10. Penentuan Model Terbaik beserta interpretasi
Model regresi linier berganda terbaik yang terpilih adalah Model RLB metode MKT dengan Metode Iterasi Gauss-seidel.
Persamaan Model RLB metode MKT dengan Metode Iterasi Gauss-seidel dinyatakan sebagai berikut.
\[\widehat{Y} = 3.8211 + 2.1938(X1) - 1.3493(X9)\]

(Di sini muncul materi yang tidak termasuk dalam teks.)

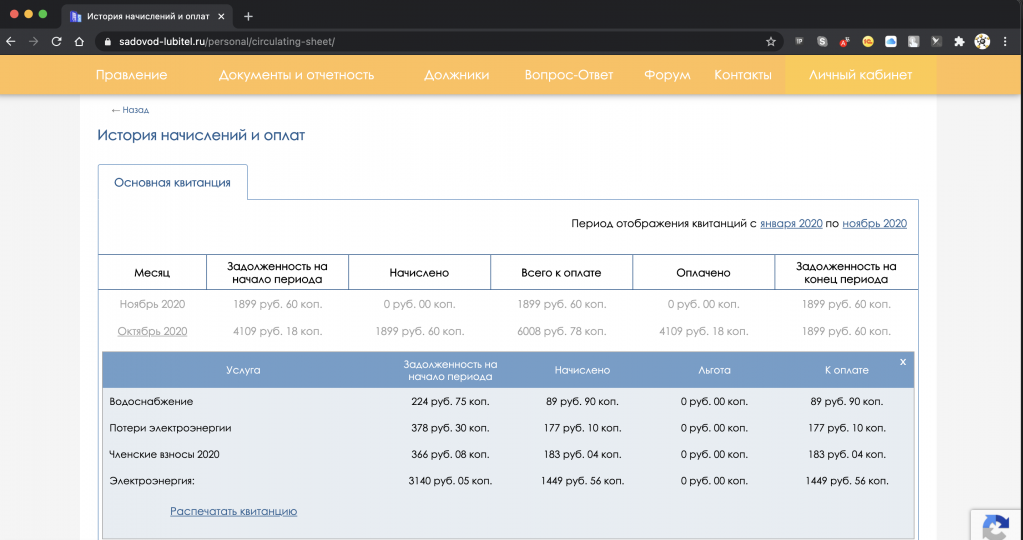
Task: Click the 'Распечатать квитанцию' link
Action: coord(233,511)
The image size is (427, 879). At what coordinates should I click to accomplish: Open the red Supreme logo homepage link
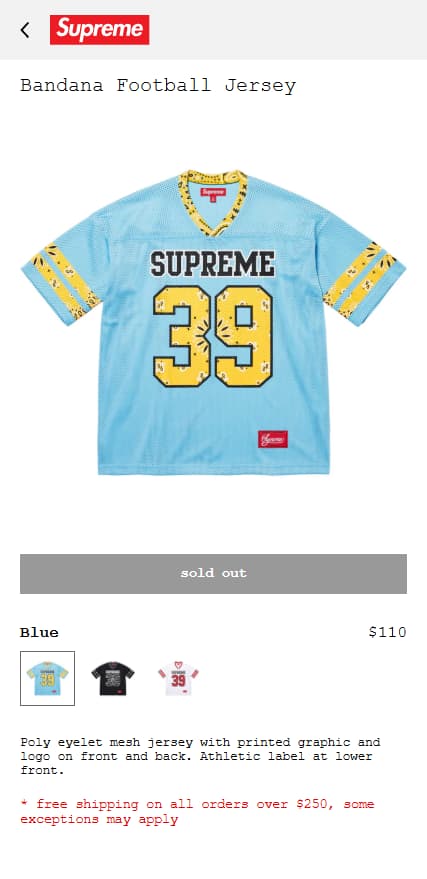(99, 30)
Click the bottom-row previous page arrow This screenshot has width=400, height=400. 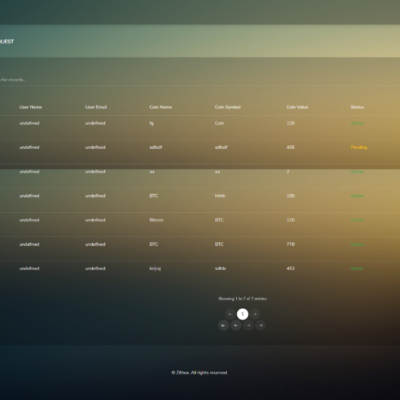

Berdasarkan persamaan model di atas, balita usia 0-59 bulan menurut status gizi dengan indeks BB/U (sangat kurang dan kurang) (X1) berpengaruh positif terhadap persentase prevalensi balita stunting di Indonesia pada tahun 2021, sedangkan rasio imunisasi dasar lengkap pada bayi berusia kurang dari 6 bulan yang mendapat ASI ekslusif (X9) berpengaruh negatif terhadap peubah Y.
Interpetasi :
Intersep
Dugaan rata-rata prevalensi balita stunting di Indonesia pada tahun 2021 (Y) jika tidak dapat dapat dijelaskan oleh persentase balita usia 0-59 bulan menurut status gizi dengan indeks BB/U (sangat kurang dan kurang) (X1) dan rasio imunisasi dasar lengkap pada bayi berusia kurang dari 6 bulan yang mendapat ASI ekslusif (X9) sebesar 3.8211%.
X1
Setiap kenaikan satu persen balita usia 0-59 bulan menurut status gizi dengan indeks BB/U (sangat kurang dan kurang) (X1), maka prevalensi balita stunting di Indonesia pada tahun 2021 (Y) akan meningkat sebesar 2.1938% apabila rasio imunisasi dasar lengkap pada bayi berusia kurang dari 6 bulan yang mendapat ASI ekslusif (X9) diasumsika tetap.
X9
Setiap kenaikan satu persentase rasio imunisasi dasar lengkap pada bayi berusia kurang dari 6 bulan yang mendapat ASI ekslusif (X9), maka prevalensi balita stunting di Indonesia pada tahun 2021 (Y) akan menurun sebesar 1.3493% apabila balita usia 0-59 bulan menurut status gizi dengan indeks BB/U (sangat kurang dan kurang) (X1) diasumsikan tetap.